- Native name: Лев Михайлович Жильцов
- Born: 2 February 1928 Nakhabino, Moscow Oblast, USSR
- Died: 27 February 1996 (aged 68) Moscow, Russia
- Allegiance: Soviet Union
- Branch: Soviet Navy
- Service years: 1945–1977
- Rank: Rear Admiral
- Commands: Soviet submarine K-3 Leninsky Komsomol
- Conflicts: Cold War
- Awards: Hero of the Soviet Union

= Lev Zhiltsov =

Lev Mikhailovich Zhiltsov (Russian: Лев Михайлович Жильцов; 2 February 1928 – 27 February 1996) was a Soviet Navy submarine commander and Admiral of the Cold War.
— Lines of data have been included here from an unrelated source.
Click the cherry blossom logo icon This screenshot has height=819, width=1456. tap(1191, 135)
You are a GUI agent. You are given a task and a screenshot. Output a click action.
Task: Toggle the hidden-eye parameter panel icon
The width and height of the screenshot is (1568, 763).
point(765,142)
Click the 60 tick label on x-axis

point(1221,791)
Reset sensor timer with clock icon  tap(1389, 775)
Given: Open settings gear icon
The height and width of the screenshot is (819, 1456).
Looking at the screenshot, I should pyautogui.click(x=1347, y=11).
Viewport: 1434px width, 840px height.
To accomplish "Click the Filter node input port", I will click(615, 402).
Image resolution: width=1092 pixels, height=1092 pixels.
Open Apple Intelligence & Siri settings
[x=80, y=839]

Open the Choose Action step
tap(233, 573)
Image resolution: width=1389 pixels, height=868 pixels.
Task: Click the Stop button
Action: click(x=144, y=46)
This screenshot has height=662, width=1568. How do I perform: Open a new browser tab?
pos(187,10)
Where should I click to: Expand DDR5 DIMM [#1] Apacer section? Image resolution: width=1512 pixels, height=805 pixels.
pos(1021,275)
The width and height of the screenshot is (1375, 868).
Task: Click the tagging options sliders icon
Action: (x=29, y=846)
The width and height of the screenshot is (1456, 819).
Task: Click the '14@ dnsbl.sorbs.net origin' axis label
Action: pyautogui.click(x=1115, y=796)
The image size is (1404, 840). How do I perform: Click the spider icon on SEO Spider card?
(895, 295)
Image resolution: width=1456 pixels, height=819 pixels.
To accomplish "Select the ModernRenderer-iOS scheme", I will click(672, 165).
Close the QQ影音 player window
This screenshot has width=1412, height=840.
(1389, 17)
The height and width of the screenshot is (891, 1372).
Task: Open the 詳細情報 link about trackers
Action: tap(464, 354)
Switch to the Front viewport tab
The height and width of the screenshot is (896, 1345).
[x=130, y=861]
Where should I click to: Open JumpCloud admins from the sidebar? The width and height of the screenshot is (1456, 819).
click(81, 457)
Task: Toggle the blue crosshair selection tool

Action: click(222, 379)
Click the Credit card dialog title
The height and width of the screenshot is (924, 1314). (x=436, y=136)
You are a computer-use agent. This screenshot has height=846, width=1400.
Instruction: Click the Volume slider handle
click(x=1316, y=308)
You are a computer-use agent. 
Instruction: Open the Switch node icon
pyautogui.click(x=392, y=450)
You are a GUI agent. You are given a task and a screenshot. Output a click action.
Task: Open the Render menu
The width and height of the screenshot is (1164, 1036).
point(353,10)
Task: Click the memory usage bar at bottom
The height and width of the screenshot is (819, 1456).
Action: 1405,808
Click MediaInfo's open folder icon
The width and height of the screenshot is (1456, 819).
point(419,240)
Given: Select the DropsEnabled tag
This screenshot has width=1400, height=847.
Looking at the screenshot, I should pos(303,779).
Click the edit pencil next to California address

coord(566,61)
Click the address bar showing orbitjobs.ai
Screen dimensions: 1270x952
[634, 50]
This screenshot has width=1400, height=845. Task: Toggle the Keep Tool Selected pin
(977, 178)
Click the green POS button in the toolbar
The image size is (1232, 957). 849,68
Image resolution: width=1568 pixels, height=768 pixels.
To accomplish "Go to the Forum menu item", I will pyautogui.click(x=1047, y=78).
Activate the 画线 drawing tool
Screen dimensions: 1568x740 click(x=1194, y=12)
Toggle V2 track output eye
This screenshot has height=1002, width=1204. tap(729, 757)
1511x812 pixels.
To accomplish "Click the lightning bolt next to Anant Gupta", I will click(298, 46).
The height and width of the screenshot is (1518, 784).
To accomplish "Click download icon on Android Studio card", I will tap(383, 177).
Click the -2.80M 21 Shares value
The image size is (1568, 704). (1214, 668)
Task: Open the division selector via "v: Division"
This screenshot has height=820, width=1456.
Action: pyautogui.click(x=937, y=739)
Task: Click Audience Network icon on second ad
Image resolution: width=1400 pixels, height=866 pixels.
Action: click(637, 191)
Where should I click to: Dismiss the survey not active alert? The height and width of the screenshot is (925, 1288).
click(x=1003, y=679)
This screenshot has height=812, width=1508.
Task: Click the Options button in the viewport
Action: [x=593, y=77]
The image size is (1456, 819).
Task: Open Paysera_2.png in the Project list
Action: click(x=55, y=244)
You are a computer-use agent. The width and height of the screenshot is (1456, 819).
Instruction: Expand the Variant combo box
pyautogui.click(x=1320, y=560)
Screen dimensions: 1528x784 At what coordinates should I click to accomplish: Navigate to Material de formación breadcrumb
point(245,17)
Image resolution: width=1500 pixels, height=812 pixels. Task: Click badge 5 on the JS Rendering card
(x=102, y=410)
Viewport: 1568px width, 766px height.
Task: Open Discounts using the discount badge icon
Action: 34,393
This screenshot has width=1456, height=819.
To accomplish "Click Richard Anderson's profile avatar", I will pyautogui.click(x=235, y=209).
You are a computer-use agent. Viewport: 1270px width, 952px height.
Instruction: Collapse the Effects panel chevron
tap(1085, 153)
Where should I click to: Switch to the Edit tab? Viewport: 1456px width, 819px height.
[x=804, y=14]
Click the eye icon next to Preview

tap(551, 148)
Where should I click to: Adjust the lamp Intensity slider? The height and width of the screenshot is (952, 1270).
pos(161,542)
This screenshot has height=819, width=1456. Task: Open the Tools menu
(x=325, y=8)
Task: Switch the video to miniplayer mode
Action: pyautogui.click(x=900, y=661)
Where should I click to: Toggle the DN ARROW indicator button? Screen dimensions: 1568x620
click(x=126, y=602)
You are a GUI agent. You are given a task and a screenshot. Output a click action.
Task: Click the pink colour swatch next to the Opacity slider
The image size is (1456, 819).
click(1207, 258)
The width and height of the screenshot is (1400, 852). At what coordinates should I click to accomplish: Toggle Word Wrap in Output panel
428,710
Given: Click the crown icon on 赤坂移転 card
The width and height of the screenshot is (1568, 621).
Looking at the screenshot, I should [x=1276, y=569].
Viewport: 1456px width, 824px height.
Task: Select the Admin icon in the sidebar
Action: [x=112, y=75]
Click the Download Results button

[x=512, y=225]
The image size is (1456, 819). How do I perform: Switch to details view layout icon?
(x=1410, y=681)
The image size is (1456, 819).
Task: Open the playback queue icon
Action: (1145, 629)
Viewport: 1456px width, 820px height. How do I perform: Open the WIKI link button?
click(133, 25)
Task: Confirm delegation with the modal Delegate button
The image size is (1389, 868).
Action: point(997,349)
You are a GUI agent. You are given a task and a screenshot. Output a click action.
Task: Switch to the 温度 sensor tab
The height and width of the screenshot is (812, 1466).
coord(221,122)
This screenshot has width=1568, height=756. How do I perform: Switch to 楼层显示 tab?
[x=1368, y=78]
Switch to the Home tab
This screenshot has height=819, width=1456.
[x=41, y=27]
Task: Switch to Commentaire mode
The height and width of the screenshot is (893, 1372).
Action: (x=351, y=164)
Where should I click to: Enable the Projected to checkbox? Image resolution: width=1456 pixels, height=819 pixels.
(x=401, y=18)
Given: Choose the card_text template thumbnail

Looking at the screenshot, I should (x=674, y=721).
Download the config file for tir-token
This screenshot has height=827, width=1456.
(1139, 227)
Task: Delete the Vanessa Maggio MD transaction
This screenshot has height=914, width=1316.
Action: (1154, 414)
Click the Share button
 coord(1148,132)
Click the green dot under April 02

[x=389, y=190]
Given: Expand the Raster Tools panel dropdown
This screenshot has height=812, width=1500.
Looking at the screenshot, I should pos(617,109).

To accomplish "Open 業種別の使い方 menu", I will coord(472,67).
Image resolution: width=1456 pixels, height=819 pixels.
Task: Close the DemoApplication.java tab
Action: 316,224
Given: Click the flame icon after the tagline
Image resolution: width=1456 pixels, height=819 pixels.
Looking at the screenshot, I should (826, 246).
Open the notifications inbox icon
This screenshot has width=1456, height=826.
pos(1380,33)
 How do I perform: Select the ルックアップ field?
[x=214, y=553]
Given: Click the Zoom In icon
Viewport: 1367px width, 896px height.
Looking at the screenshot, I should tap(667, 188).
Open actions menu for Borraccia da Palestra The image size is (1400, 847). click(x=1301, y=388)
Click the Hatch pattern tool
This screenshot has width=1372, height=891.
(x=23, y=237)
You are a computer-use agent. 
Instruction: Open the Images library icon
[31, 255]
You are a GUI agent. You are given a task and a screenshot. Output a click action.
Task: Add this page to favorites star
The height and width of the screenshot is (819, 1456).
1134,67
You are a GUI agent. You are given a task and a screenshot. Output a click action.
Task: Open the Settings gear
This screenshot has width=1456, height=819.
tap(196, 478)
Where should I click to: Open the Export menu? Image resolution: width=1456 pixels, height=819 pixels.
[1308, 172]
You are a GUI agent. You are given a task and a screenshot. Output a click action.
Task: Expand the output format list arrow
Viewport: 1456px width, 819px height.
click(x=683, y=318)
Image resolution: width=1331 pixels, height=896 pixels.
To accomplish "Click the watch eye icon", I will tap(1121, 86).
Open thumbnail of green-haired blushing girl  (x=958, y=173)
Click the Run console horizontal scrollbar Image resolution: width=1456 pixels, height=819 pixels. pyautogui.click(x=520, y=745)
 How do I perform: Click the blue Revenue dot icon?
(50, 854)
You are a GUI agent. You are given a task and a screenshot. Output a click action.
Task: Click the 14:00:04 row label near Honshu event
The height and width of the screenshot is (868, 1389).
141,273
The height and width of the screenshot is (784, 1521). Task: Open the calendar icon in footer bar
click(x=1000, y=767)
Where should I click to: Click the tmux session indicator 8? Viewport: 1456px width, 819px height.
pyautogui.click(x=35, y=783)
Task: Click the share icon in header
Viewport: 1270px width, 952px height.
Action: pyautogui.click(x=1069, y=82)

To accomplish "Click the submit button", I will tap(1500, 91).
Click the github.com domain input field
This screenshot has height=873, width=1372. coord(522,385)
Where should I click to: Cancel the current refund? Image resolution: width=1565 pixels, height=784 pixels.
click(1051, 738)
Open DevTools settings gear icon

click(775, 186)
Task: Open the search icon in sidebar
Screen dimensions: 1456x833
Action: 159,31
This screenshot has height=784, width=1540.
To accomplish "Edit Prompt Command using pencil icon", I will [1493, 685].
Zhiltsov entered the Naval preparatory school in Leningrad in 1942 and the Caspian Higher Naval School in 1945, the date from which his naval service officially began. In 1949, he graduated, was commissioned an officer, and assigned to serve on the submarine M-113 of the Black Sea Fleet. In 1951, Zhiltsov attended Advanced Naval Submarine Navigation courses in Leningrad, which he completed with distinction in 1952. In 1954, he was assigned as second in command to the first Soviet nuclear submarine. In June 1959, he was awarded the Order of Lenin for his active participation in the construction of the lead Soviet nuclear-powered submarine and given command of that submarine, the submarine Leninsky Komsomol in the rank of Captain 2nd Rank. In 1962, he twice took his submarine to the North Pole and on 20 July 1962 Zhiltsov was awarded the title of Hero of the Soviet Union for this exploit. In 1966, he graduated from the Naval Academy in Leningrad, after which he became commander of the Baltic Fleet submarine division and held various other command positions in the Baltic and Northern Fleets. He was promoted to Rear Admiral in 1975 and retired from active duty in 1977. While retired, he served on the Navy Acceptance Commission for new ships before he died in 1996.